Genre: Revenge Thriller Drama
Directed By: Dan Reed
Running Time: 1:19
Review by: Felix Vasquez Jr.
Review Date: 9/27/07
Special Features:
Trailers
STRAIGHTHEADS

 

Apocalypse films and revenge films; those are my downfalls. Those are my easy buttons, the ones that really speak to me regardless. And like almost every other revenge film ever made, this is one that’s really based around rape, and sports more than one title. It depends in the end on what you want to call it: “Straightheads” or “Closure”? I prefer the former. If anything, regardless of its quality “Straightheads” features Gillian Anderson speaking in a Brit accent, and that’s not too shabby. Anderson is still a really sexy woman and the Brit accent only induces that atmosphere she possesses. “Straightheads,” as I call it, shows Anderson at her most raw. This is a role that shows Anderson completely going all out to bring home this revenge plot, featuring every bit of her body for the purposes of the brutality. Adam and Alice are friends who have bonded thanks to Adam’s installation of a security device at her home.

At the night of a big business party, the two ditch the boring soiree and duck out where they accidentally smash into a deer by the side of the road. Their attempts to clean up are interrupted by three travelers who proceed to beat him near death and overpower her, beating and raping her. The two return to their home angered and garnering their own personal injuries of their own attempt normality. But that proves difficult when Alice almost crashes into a group of horsemen and discovers one of her attackers.  

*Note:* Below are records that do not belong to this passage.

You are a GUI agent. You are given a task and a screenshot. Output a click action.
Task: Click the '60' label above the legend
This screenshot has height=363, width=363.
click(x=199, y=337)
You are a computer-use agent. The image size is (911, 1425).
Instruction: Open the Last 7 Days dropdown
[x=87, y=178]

I think what hasn’t gelled with audiences is the fact that this isn’t a typical revenge film. “Straightheads” is instead a tale of morality, and sacrifices. It’s about how some of us would be willing to sell our souls to protect our loved ones if we had to. “Straightheads” is less a story of two people leaving a trail of bodies after their tragedy, but more about adding faces to these monsters and causing us to discuss what we’d do in this situation. Dan Reed doesn’t exactly strive for originality here because, let’s face it, there’s not much to be done with the sub-genre that hasn’t already been done better. But for what he explores here, he does his best to show our victims attempting to seek vengeance all the while faced with the prospect of death.

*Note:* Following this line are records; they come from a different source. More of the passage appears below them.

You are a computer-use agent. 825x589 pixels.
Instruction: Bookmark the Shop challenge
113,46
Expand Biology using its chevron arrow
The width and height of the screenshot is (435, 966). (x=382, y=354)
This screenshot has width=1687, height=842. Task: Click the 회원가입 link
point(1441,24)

Death is not such an easy aspect in this plan for revenge, as they see the effects of this crime and know that it entails a great weight of guilt and self-righteousness. What Reed also conveys is this downward spiral that these two people experience as their sanity fades, and they soon deteriorate. The gradual metamorphosis makes for the best scenes in the film as Anderson and Dyer have a great chemistry that enables them to properly convince us of the effects of this random attack. When all is said and done, Reed asks us to examine what had happened and if anyone actually won out in the climax. Revenge is never healthy, and violence changes us. I think he extrapolates such questions with sheer skill.

I loved this film, not just because it’s a story of revenge, but it’s also a story of how far we’d go to protect the people we love, even if it meant hurting others in the process. Gillian Anderson and Danny Dyer give wonderful performances complimented by a deliberately paced story of crimes and their long last effects.